REFUELLING ERRORS BY A CYCLIST
Nutrition is the key to cycling and is very important for the overall health as it helps the body to grow and recover better. Ditch these refuelling errors as a cyclist to improve your overall performance:
• Carbohydrates are very important before a ride, so never skip eating your breakfast. If you ride without any food, you will underperform.
• Long gaps between meals create insulin surges and lead to fat storage. Planning your snack meals is very important, including healthy snacks like nuts, smoothies, fruit salad and good quality bars.
• Try to eat non-spicy or bland foods before the ride or training sessions.
• It is very important to keep your energy stores topped up, so working on the fluid and carb requirement during the race is very important.
• Steadfast Nutrition Whey Protein, chocolate milk, peanut butter sandwich are some of the best post-ride foods that cyclists should consume.
• Cyclists should not overeat post a ride and consume the right nutrition with following a good diet plan.
• Eating too late in the night can affect sleep and increase fat storage in the body, so each meal should be planned accordingly.
• Athletes tend to overestimate their carb needs, so it is important to calculate your daily calorie requirements.
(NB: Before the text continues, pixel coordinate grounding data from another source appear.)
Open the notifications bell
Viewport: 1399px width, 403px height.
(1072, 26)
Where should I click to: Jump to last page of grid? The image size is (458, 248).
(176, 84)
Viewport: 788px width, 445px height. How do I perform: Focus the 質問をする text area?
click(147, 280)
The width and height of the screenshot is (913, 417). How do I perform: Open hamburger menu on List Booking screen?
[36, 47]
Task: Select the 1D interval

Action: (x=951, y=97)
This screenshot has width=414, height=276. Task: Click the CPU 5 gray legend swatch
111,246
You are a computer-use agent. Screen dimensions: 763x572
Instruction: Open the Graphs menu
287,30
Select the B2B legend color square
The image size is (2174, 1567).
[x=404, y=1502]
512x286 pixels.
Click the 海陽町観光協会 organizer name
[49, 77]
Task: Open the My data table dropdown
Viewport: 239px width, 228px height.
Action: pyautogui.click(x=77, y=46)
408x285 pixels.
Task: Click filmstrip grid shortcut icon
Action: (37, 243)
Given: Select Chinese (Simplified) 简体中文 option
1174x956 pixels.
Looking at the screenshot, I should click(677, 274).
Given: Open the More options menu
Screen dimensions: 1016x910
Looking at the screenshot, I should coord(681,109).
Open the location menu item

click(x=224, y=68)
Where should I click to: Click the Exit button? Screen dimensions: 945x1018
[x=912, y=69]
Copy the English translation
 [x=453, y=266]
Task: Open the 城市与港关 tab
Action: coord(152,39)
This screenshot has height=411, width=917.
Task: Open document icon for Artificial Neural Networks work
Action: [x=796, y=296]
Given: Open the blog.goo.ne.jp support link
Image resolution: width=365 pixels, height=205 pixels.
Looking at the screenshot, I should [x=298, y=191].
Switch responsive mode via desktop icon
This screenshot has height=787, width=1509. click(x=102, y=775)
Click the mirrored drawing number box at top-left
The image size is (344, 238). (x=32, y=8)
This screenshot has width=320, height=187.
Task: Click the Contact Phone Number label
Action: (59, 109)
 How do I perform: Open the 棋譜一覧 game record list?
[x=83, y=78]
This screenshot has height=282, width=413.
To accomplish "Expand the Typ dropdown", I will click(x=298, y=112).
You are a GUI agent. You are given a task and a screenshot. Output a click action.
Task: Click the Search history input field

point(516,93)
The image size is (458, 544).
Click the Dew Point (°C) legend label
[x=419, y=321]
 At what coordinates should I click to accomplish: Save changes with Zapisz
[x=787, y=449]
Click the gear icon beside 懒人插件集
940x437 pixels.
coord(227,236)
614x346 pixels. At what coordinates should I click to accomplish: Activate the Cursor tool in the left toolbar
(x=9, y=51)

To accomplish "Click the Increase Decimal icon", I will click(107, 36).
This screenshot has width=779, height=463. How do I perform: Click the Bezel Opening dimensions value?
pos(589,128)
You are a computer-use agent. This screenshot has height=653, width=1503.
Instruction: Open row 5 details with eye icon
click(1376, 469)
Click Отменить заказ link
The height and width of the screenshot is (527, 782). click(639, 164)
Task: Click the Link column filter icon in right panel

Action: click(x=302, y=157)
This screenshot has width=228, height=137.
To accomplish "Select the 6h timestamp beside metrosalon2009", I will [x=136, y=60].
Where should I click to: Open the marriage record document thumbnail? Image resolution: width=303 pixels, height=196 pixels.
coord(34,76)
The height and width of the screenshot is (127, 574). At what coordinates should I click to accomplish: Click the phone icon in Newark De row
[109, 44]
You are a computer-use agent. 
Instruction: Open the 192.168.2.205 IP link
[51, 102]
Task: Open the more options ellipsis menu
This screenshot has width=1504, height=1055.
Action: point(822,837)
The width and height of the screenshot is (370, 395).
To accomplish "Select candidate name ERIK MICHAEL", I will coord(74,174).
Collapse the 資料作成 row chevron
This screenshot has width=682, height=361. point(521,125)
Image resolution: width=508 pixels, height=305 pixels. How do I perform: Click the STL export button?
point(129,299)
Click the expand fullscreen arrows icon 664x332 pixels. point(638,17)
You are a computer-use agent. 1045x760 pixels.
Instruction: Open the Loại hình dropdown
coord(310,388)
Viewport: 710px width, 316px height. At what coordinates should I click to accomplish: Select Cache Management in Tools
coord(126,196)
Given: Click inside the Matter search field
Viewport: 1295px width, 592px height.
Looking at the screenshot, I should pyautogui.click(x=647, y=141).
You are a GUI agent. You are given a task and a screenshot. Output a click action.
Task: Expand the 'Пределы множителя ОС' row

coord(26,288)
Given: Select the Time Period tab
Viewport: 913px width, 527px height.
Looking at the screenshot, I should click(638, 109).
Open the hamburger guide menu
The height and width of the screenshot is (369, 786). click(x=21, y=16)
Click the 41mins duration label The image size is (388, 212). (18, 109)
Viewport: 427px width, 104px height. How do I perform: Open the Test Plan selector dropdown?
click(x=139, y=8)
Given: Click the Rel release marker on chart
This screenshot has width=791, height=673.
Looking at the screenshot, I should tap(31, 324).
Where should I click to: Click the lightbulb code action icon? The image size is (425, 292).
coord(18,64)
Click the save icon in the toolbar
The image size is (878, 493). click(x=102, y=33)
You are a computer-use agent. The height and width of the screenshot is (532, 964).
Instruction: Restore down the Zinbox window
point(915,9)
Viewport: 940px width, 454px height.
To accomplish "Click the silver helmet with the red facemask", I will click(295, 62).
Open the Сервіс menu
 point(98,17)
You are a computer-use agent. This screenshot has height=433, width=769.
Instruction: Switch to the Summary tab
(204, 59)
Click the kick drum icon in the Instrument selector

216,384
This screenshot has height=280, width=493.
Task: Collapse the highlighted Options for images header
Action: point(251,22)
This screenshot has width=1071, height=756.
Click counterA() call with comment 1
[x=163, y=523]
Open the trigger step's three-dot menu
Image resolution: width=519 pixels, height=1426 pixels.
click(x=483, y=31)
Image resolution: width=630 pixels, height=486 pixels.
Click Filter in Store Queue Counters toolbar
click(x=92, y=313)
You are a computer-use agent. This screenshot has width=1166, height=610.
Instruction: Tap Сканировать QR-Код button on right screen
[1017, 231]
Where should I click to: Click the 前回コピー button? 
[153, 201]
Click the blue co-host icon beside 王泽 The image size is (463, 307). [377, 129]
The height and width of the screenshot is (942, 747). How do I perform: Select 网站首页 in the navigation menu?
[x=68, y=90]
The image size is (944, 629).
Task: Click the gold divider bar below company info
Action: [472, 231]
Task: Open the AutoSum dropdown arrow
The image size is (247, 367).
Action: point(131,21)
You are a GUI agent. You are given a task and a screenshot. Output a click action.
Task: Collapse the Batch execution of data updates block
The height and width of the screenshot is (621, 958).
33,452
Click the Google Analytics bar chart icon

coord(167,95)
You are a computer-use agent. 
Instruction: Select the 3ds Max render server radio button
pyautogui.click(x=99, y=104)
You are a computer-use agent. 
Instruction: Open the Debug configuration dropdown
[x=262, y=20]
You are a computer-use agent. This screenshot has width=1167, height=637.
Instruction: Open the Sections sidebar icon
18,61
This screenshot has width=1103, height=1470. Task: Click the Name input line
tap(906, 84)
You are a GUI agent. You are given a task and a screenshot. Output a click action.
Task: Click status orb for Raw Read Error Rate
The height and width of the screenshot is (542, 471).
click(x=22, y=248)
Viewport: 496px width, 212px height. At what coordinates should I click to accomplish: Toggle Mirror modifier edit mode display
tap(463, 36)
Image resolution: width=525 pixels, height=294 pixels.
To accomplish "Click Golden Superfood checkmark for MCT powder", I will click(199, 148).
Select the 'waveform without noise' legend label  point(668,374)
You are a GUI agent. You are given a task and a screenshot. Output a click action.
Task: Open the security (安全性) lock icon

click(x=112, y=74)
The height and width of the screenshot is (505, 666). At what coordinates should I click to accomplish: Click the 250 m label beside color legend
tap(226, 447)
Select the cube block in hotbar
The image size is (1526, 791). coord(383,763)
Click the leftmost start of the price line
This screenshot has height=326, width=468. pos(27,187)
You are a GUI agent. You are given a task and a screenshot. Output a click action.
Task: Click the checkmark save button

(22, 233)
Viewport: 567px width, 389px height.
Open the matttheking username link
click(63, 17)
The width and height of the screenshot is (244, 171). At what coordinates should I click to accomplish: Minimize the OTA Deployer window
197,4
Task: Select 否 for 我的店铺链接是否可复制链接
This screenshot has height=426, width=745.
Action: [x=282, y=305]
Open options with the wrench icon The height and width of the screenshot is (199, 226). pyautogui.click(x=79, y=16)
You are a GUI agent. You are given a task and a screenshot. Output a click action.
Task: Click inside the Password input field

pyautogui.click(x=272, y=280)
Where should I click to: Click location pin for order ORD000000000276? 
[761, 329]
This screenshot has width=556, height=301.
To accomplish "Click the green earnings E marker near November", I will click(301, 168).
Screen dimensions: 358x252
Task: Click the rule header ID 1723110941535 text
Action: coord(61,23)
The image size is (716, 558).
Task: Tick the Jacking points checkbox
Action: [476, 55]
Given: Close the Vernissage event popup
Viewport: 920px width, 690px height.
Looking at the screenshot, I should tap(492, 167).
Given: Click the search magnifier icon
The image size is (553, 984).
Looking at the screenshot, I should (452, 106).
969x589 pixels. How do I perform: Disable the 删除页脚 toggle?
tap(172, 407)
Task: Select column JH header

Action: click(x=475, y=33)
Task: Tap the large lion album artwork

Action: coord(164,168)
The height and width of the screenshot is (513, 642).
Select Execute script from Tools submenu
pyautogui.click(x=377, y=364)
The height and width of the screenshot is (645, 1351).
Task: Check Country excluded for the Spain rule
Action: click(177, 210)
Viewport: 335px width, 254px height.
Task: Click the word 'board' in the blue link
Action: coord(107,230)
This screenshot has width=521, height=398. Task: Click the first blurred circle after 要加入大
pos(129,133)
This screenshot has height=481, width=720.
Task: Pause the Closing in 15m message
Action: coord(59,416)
• Coffee is a gut stimulant and can cause stomach issues, therefore should be planned carefully.
• Be very vigilant with your fat intake and don’t consume too much of healthy fats as they will still raise your overall body fat percentage.
After a ride, it is very important to replenish your glycogen stores. Carbohydrates should be consumed 30-60 minutes post a ride as it generates the glucose needed for the body to start the glycogen replenishment process. Protein is vital for the repair and growth of our muscle tissue. So both carbohydrates and protein are required for a better recovery strategy.